*WHAT YOU WILL DO:*
In the listing, can you switch "trash" to "bin" and give back the lines from the line with "Given: Select the Company tab" to the line with "(x=1432, y=467)", with nothing else changed?

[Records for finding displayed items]
%%
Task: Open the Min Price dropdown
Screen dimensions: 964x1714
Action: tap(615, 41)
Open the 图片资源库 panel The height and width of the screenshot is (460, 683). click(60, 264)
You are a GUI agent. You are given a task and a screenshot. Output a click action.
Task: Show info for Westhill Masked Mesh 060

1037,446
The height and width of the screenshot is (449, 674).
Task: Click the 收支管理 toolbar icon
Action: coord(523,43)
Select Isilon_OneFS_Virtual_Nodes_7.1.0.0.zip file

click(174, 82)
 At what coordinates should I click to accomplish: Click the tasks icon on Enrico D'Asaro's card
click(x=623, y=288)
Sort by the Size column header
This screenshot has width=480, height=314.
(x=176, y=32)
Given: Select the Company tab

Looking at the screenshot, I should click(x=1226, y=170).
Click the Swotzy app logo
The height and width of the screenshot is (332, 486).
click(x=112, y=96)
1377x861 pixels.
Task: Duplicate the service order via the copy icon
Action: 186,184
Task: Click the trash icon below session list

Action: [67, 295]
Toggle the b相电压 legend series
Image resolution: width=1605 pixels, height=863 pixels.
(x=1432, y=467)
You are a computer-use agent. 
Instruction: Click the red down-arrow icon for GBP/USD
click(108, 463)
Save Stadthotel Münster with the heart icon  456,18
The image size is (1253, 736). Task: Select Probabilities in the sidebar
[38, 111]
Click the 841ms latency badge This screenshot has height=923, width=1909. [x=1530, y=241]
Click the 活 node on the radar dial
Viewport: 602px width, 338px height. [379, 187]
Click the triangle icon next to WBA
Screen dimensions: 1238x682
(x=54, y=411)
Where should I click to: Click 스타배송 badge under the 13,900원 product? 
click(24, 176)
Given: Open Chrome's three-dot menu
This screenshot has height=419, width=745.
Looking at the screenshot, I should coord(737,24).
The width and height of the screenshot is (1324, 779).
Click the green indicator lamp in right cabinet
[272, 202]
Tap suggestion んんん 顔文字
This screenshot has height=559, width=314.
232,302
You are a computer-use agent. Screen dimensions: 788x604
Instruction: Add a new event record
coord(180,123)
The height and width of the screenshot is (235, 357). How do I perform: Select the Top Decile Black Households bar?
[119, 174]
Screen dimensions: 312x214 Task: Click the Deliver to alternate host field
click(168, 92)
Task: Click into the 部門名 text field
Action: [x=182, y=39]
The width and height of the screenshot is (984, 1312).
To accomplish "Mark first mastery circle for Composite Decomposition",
%%
*EXERCISE RESPONSE:*
Given: Select the Company tab

Looking at the screenshot, I should click(x=1226, y=170).
Click the Swotzy app logo
The height and width of the screenshot is (332, 486).
click(x=112, y=96)
1377x861 pixels.
Task: Duplicate the service order via the copy icon
Action: 186,184
Task: Click the bin icon below session list

Action: [67, 295]
Toggle the b相电压 legend series
Image resolution: width=1605 pixels, height=863 pixels.
(x=1432, y=467)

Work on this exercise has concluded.